Jennifer Vasquez Sura, wife of Kilmar Ábrego García, the man the Trump administration has admitted it mistakenly deported to El Salvador, on Friday expressed relief to learn he is alive after a Democratic US senator managed to meet with him.
“It was very overwhelming – the most important thing for me, my children, his mom, brothers was to see him alive, and we saw him alive” Vasquez Sura told ABC in an interview.
Maryland senator Chris Van Hollen revealed on Thursday evening that he had met with Ábrego García at the maximum security prison in El Salvador known as CECOT, where the autocratic regime holds prisoners without due process. Ábrego García was arrested by immigration agents in Maryland, where he lives and works with his family.

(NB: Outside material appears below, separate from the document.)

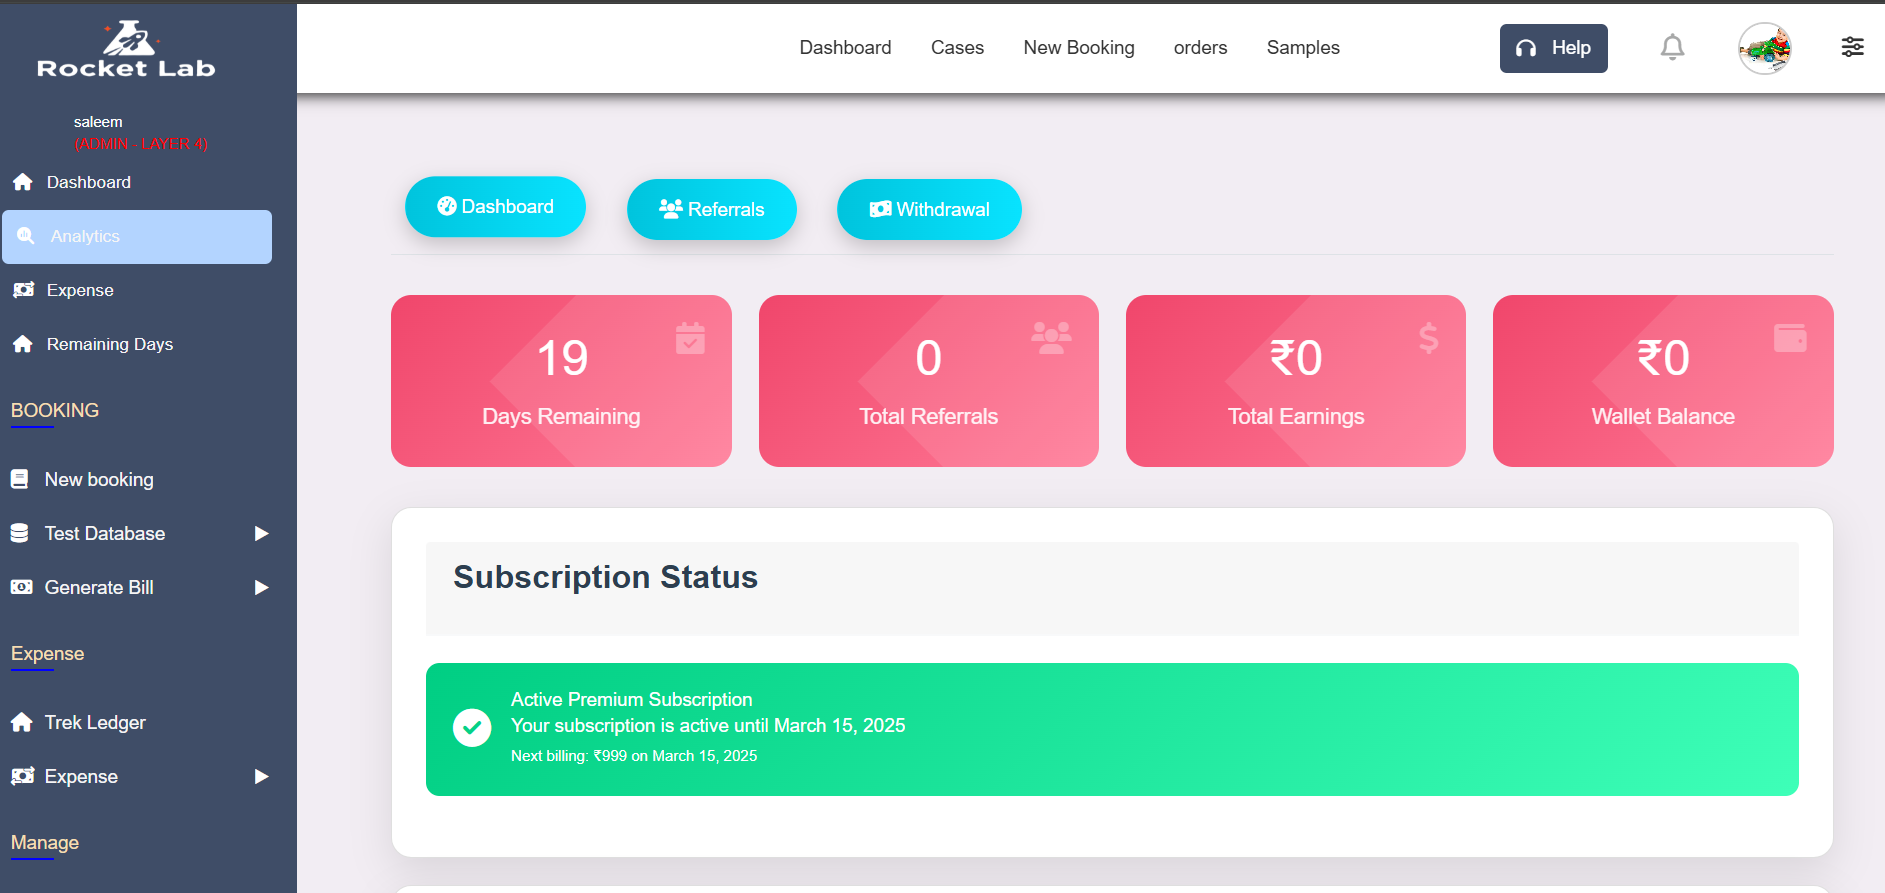Click the wallet icon on Wallet Balance card
This screenshot has width=1885, height=893.
(x=1789, y=338)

He had been afforded a federal protection order against deportation to El Salvador, which the Trump administration ignored last month when it flew him and more than 200 Venezuelan deportees to El Salvador without warning or a court hearing, in a move that has fallen foul of judges in the US right up to the supreme court.
Van Hollen posted a picture of himself with Ábrego García in what appeared to be a cafeteria-style setting in the hospital wing of the prison, and the senator said he would provide a full update upon his return to the US. The previous day he has failed to be given access to the prison or his constituent after flying to the Central American country pledging to try to bring him back.

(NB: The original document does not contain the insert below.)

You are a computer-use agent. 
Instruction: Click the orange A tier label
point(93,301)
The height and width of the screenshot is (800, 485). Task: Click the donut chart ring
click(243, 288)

Vasquez described her spouse as “a very loving husband, an amazing father” adding they were just parents “trying to live the American dream”.
The Trump administration claims Ábrego García is a member of the Salvadoran violent gang network MS-13. But his family and the head of the sheetmetal workers union that represents the trade in which he is an apprentice, have said he is not connected to a gang. He has not been charged with any crimes in the US or his native El Salvador and the government admitted in a court filing that he had been deported in error, but since has refused to work to secure his return to the US despite court orders to do so.

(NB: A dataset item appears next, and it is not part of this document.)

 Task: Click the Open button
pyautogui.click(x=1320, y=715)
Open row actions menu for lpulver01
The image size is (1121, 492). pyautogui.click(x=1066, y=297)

The US president posted on social media criticizing the senator and the press in characteristic Trump language, saying Van Hollen “looked like a fool yesterday standing in El Salvador begging for attention from the Fake News Media, or anyone”.
Meanwhile, Vasquez said on Friday that Garcia had been picked up by federal agents as he was pulled over while driving in Maryland. “What we thought was a regular traffic stop, turned out not to be a regular traffic stop,” she said, and reiterated denials that Garcia was a member of MS-13 or any other gang.
“He’s not,” she added.
She declined to discuss a protective order she filed against him back in 2021 over allegations of domestic violence, which the Trump administration had exposed earlier this week and she had said was a glitch in their marriage that they recovered from with help. “I’m happy he’s alive, and that’s all I can say,” she said.
Vazquez latest comments came as the Trump administration is resisting a court order to facilitate the return of Ábrego García to the US. At an extraordinary White House meeting earlier this week, Salvadoran president Nayib Bukele told reporters he would not be returning the man.
In scathing court order, a US court of appeals for the fourth circuit on Thursday denied the administration’s effort to appeal an earlier order from a federal judge in Maryland requiring the government to facilitate Ábrego García’s return, and the judge issued a stark warning about US constitutional democracy, as Donald Trump continues to defy courts’ orders on numerous fronts.
The court said the administration’s claim that it can’t do anything to free the father from the prison and return him “should be shocking” to the public.
The blistering order further ratcheted up the escalating conflict between the US government’s co-equal executive and judicial branches.
Judge James Wilkinson said: “It is difficult in some cases to get to the very heart of the matter, but in this case, it is not hard at all. The government is asserting a right to stash away residents of this country in foreign prisons without the semblance of due process that is the foundation of our constitutional order.”
“Further, it claims in essence that because it has rid itself of custody that there is nothing that can be done,” he added.
“The government asserts that Abrego Garcia is a terrorist and a member of MS-13. Perhaps, but perhaps not,” the panel said in its decision. “Regardless, he is still entitled to due process. If the government is confident of its position, it should be assured that position will prevail in proceedings to terminate the withholding of removal order.”
The judges said the executive branch “may succeed for a time in weakening the courts, but over time history will script the tragic gap between what was and all that might have been, and law in time will sign its epitaph”.
They warned that the standoff between the executive and judicial branches of government “is a losing proposition all around”.
“The judiciary will lose much from the constant intimations of its illegitimacy, to which by dent of custom and detachment we can only sparingly reply. The executive will lose much from a public perception of its lawlessness and all of its attendant contagions,” the judges said.
Meanwhile, a federal judge on Friday morning barred the Trump administration from implementing a new policy allowing it to rapidly deport hundreds if not thousands of migrants to countries other than their own without giving them a chance to show they fear being persecuted, tortured or killed there.